Isaiah 53:6 says that God put all of our iniquities on Jesus.  God placed in Jesus all of the things we hate about ourselves, and then we responded accordingly. We whipped and beat Him, we harassed and maligned Him, ultimately nailing Him to a piece of wood.

What I’m suggesting is that Jesus not only bore our sin, but our self-loathing.  In suffering as He did, He satisfies our need to punish ourselves. 

God didn’t need to torture Jesus. God doesn’t need to torture us.  Sin is real and it deserves punishment, but God forgives us.  We’re the ones with the self-destructive tendencies. That’s why Heb 9:14 says the blood of Christ is meant to purge our consciences.

Jesus was punished in our place, by humanity.God saw our horrible need to destroy ourselves, and instead of allowing it, He became a human and let us exhaust our wrath on His body.  We did so unknowingly, full of vile, bitter anger towards Him, not recognizing that deep down, the person we really hated was ourselves. This punishment, rightly understood, brings us peace (Is 53:5).

Imagine the humility and overwhelming love of God, to allow Himself to suffer like this for the cleansing of our consciences.  When it was all said and done, Paul realized something. He realized it wasn’t just Jesus on the cross, it was him (Gal 2:20).  In the cross, Paul had already suffered the horrible punishment, and all his shame melted under the power of the truth that the atonement had already been made.

But this is not all. It’s not just that our sins have already been punished, and so we must stop punishing ourselves. The blood of Jesus also cries out about our value.  Colossians 1:12 says that we have been made worthy to be partakers of the inheritance of the saints.

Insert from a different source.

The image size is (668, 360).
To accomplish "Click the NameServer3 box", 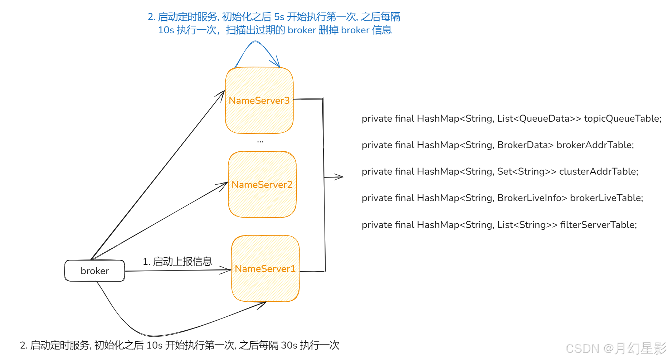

We weren’t worthy, but now we are.  Sin had corrupted and distorted our value, but it’s been restored. The defining characteristic of every person, whether they know Jesus or not is that they’re worth the blood of Jesus (because He died for all). People are worth loving, taking care of, spending time with, fussing over, and celebrating.

And that includes you!

Shame is no longer legal in the life of a Christian because Jesus bore it for us.  Feeling worthless is illegal because heaven went bankrupt to restore your value.

We must learn to love ourselves. Not just because it’s psychologically expedient, not just because God commands it, but—wait for it—because we’re actually worthy of being loved.

Our value is not conjured, not self-righteous, not affected, not a self-help construct—it’s real.  It’s unearned, so it can’t be lost. It’s who we are, so we can’t ignore it.  It exists because the magnificent God of heaven chose to love us in eternity past, and sacrificed Himself to fix us–certainly–but also to remind us of who we really are.

 

 

 

 

 

One Comment on “Overcoming Shame to Love Ourselves”

  1. Amen. Pastor Max, thank you for these words of wisdom. Yes, we each have great value because of what Jesus did for us, not because of anything we did for ourselves. It takes the pressure off on having to be perfect in order to be of value. Thank you Jesus.